> [What you should do]:
Every line of the material below is to be printed again exactly.
..........
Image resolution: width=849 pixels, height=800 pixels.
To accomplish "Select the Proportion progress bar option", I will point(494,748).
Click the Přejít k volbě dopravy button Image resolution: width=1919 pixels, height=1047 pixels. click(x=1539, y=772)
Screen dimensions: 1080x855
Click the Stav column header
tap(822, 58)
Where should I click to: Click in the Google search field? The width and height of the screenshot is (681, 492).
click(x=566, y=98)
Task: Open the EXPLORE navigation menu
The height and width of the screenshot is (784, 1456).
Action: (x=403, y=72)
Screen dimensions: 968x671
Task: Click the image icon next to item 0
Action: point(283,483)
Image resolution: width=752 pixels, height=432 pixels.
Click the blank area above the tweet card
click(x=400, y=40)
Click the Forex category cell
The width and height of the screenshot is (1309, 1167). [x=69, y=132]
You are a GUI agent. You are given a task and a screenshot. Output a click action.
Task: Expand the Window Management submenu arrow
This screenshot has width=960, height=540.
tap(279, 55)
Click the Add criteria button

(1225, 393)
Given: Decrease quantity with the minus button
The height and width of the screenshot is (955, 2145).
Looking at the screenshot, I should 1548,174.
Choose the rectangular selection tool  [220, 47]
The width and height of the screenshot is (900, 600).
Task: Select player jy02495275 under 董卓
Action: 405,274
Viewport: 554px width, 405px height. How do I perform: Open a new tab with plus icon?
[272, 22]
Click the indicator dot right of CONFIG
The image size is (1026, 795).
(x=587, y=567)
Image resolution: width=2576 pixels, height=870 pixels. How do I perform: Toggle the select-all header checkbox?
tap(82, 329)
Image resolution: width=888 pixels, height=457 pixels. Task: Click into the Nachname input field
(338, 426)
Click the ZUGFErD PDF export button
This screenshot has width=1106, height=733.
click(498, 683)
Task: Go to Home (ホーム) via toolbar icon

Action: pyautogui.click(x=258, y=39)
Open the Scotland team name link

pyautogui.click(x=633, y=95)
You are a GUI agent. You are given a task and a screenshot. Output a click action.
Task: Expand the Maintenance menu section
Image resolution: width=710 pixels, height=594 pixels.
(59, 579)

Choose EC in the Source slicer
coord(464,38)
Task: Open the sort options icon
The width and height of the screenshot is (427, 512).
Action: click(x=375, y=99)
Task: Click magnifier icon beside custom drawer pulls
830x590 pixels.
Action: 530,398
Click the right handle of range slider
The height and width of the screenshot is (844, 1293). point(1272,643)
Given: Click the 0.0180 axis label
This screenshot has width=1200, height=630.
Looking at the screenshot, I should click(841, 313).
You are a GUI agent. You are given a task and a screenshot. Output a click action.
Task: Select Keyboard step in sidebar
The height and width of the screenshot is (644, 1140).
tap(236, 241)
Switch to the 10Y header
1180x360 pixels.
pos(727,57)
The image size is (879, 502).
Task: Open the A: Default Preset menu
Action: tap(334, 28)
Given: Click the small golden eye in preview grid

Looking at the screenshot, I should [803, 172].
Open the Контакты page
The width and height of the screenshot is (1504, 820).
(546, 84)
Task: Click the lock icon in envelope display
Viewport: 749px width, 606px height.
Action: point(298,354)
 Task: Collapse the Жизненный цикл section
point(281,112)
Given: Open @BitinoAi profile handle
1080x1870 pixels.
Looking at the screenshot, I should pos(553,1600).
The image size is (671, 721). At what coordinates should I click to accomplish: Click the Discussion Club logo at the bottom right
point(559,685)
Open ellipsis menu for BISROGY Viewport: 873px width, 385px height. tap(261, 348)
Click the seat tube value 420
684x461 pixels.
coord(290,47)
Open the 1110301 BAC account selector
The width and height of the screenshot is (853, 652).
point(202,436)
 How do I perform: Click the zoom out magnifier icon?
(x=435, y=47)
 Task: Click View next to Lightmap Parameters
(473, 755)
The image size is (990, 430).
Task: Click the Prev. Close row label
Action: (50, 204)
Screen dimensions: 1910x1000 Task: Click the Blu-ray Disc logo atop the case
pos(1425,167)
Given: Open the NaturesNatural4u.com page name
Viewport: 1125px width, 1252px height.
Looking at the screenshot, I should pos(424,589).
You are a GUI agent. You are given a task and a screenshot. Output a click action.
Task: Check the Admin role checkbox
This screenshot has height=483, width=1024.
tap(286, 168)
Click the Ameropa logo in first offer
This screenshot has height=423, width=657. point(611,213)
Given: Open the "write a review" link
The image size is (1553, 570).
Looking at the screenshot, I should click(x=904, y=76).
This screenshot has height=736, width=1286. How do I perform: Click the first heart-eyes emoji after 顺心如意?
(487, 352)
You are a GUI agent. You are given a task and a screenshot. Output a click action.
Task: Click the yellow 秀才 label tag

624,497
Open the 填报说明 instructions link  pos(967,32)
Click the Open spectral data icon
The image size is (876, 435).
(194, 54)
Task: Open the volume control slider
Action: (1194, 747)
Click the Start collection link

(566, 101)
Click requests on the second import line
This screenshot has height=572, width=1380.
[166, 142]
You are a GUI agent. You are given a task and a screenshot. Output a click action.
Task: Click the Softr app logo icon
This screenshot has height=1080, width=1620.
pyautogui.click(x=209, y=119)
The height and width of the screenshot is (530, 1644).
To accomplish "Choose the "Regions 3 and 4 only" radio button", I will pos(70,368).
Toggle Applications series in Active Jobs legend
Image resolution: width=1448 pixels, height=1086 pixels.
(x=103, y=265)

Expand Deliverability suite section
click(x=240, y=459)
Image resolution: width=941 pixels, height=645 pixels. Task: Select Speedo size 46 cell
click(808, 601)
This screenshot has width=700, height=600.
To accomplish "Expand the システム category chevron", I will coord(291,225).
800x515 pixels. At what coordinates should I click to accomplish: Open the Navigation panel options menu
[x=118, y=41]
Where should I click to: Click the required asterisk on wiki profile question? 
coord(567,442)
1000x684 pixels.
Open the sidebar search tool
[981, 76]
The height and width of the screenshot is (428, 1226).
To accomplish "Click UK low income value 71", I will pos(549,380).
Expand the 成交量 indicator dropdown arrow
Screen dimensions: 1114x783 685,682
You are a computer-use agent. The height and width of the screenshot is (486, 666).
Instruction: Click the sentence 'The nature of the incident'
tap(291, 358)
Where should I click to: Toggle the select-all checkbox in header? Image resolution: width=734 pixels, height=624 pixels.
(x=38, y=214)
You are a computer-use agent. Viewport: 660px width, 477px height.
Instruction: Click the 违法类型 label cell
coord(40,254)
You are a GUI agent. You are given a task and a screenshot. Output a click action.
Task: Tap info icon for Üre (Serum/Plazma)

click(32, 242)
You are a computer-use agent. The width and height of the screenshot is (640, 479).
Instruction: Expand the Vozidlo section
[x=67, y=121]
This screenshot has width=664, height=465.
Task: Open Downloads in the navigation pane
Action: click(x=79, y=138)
..........
> [Answer to this task]:
Image resolution: width=849 pixels, height=800 pixels.
To accomplish "Select the Proportion progress bar option", I will point(494,748).
Click the Přejít k volbě dopravy button Image resolution: width=1919 pixels, height=1047 pixels. click(x=1539, y=772)
Screen dimensions: 1080x855
Click the Stav column header
tap(822, 58)
Where should I click to: Click in the Google search field? The width and height of the screenshot is (681, 492).
click(x=566, y=98)
Task: Open the EXPLORE navigation menu
The height and width of the screenshot is (784, 1456).
Action: (x=403, y=72)
Screen dimensions: 968x671
Task: Click the image icon next to item 0
Action: point(283,483)
Image resolution: width=752 pixels, height=432 pixels.
Click the blank area above the tweet card
click(x=400, y=40)
Click the Forex category cell
The width and height of the screenshot is (1309, 1167). [x=69, y=132]
You are a GUI agent. You are given a task and a screenshot. Output a click action.
Task: Expand the Window Management submenu arrow
This screenshot has width=960, height=540.
tap(279, 55)
Click the Add criteria button

(1225, 393)
Given: Decrease quantity with the minus button
The height and width of the screenshot is (955, 2145).
Looking at the screenshot, I should 1548,174.
Choose the rectangular selection tool  [220, 47]
The width and height of the screenshot is (900, 600).
Task: Select player jy02495275 under 董卓
Action: 405,274
Viewport: 554px width, 405px height. How do I perform: Open a new tab with plus icon?
[272, 22]
Click the indicator dot right of CONFIG
The image size is (1026, 795).
(x=587, y=567)
Image resolution: width=2576 pixels, height=870 pixels. How do I perform: Toggle the select-all header checkbox?
tap(82, 329)
Image resolution: width=888 pixels, height=457 pixels. Task: Click into the Nachname input field
(338, 426)
Click the ZUGFErD PDF export button
This screenshot has width=1106, height=733.
click(498, 683)
Task: Go to Home (ホーム) via toolbar icon

Action: pyautogui.click(x=258, y=39)
Open the Scotland team name link

pyautogui.click(x=633, y=95)
You are a GUI agent. You are given a task and a screenshot. Output a click action.
Task: Expand the Maintenance menu section
Image resolution: width=710 pixels, height=594 pixels.
(59, 579)

Choose EC in the Source slicer
coord(464,38)
Task: Open the sort options icon
The width and height of the screenshot is (427, 512).
Action: click(x=375, y=99)
Task: Click magnifier icon beside custom drawer pulls
830x590 pixels.
Action: 530,398
Click the right handle of range slider
The height and width of the screenshot is (844, 1293). point(1272,643)
Given: Click the 0.0180 axis label
This screenshot has width=1200, height=630.
Looking at the screenshot, I should click(841, 313).
You are a GUI agent. You are given a task and a screenshot. Output a click action.
Task: Select Keyboard step in sidebar
The height and width of the screenshot is (644, 1140).
tap(236, 241)
Switch to the 10Y header
1180x360 pixels.
pos(727,57)
The image size is (879, 502).
Task: Open the A: Default Preset menu
Action: tap(334, 28)
Given: Click the small golden eye in preview grid

Looking at the screenshot, I should [803, 172].
Open the Контакты page
The width and height of the screenshot is (1504, 820).
(546, 84)
Task: Click the lock icon in envelope display
Viewport: 749px width, 606px height.
Action: point(298,354)
 Task: Collapse the Жизненный цикл section
point(281,112)
Given: Open @BitinoAi profile handle
1080x1870 pixels.
Looking at the screenshot, I should pos(553,1600).
The image size is (671, 721). At what coordinates should I click to accomplish: Click the Discussion Club logo at the bottom right
point(559,685)
Open ellipsis menu for BISROGY Viewport: 873px width, 385px height. tap(261, 348)
Click the seat tube value 420
684x461 pixels.
coord(290,47)
Open the 1110301 BAC account selector
The width and height of the screenshot is (853, 652).
point(202,436)
 How do I perform: Click the zoom out magnifier icon?
(x=435, y=47)
 Task: Click View next to Lightmap Parameters
(473, 755)
The image size is (990, 430).
Task: Click the Prev. Close row label
Action: (50, 204)
Screen dimensions: 1910x1000 Task: Click the Blu-ray Disc logo atop the case
pos(1425,167)
Given: Open the NaturesNatural4u.com page name
Viewport: 1125px width, 1252px height.
Looking at the screenshot, I should pos(424,589).
You are a GUI agent. You are given a task and a screenshot. Output a click action.
Task: Check the Admin role checkbox
This screenshot has height=483, width=1024.
tap(286, 168)
Click the Ameropa logo in first offer
This screenshot has height=423, width=657. point(611,213)
Given: Open the "write a review" link
The image size is (1553, 570).
Looking at the screenshot, I should click(x=904, y=76).
This screenshot has height=736, width=1286. How do I perform: Click the first heart-eyes emoji after 顺心如意?
(487, 352)
You are a GUI agent. You are given a task and a screenshot. Output a click action.
Task: Click the yellow 秀才 label tag

624,497
Open the 填报说明 instructions link  pos(967,32)
Click the Open spectral data icon
The image size is (876, 435).
(194, 54)
Task: Open the volume control slider
Action: (1194, 747)
Click the Start collection link

(566, 101)
Click requests on the second import line
This screenshot has height=572, width=1380.
[166, 142]
You are a GUI agent. You are given a task and a screenshot. Output a click action.
Task: Click the Softr app logo icon
This screenshot has height=1080, width=1620.
pyautogui.click(x=209, y=119)
The height and width of the screenshot is (530, 1644).
To accomplish "Choose the "Regions 3 and 4 only" radio button", I will pos(70,368).
Toggle Applications series in Active Jobs legend
Image resolution: width=1448 pixels, height=1086 pixels.
(x=103, y=265)

Expand Deliverability suite section
click(x=240, y=459)
Image resolution: width=941 pixels, height=645 pixels. Task: Select Speedo size 46 cell
click(808, 601)
This screenshot has width=700, height=600.
To accomplish "Expand the システム category chevron", I will coord(291,225).
800x515 pixels. At what coordinates should I click to accomplish: Open the Navigation panel options menu
[x=118, y=41]
Where should I click to: Click the required asterisk on wiki profile question? 
coord(567,442)
1000x684 pixels.
Open the sidebar search tool
[981, 76]
The height and width of the screenshot is (428, 1226).
To accomplish "Click UK low income value 71", I will pos(549,380).
Expand the 成交量 indicator dropdown arrow
Screen dimensions: 1114x783 685,682
You are a computer-use agent. The height and width of the screenshot is (486, 666).
Instruction: Click the sentence 'The nature of the incident'
tap(291, 358)
Where should I click to: Toggle the select-all checkbox in header? Image resolution: width=734 pixels, height=624 pixels.
(x=38, y=214)
You are a computer-use agent. Viewport: 660px width, 477px height.
Instruction: Click the 违法类型 label cell
coord(40,254)
You are a GUI agent. You are given a task and a screenshot. Output a click action.
Task: Tap info icon for Üre (Serum/Plazma)

click(32, 242)
You are a computer-use agent. The width and height of the screenshot is (640, 479).
Instruction: Expand the Vozidlo section
[x=67, y=121]
This screenshot has width=664, height=465.
Task: Open Downloads in the navigation pane
Action: click(x=79, y=138)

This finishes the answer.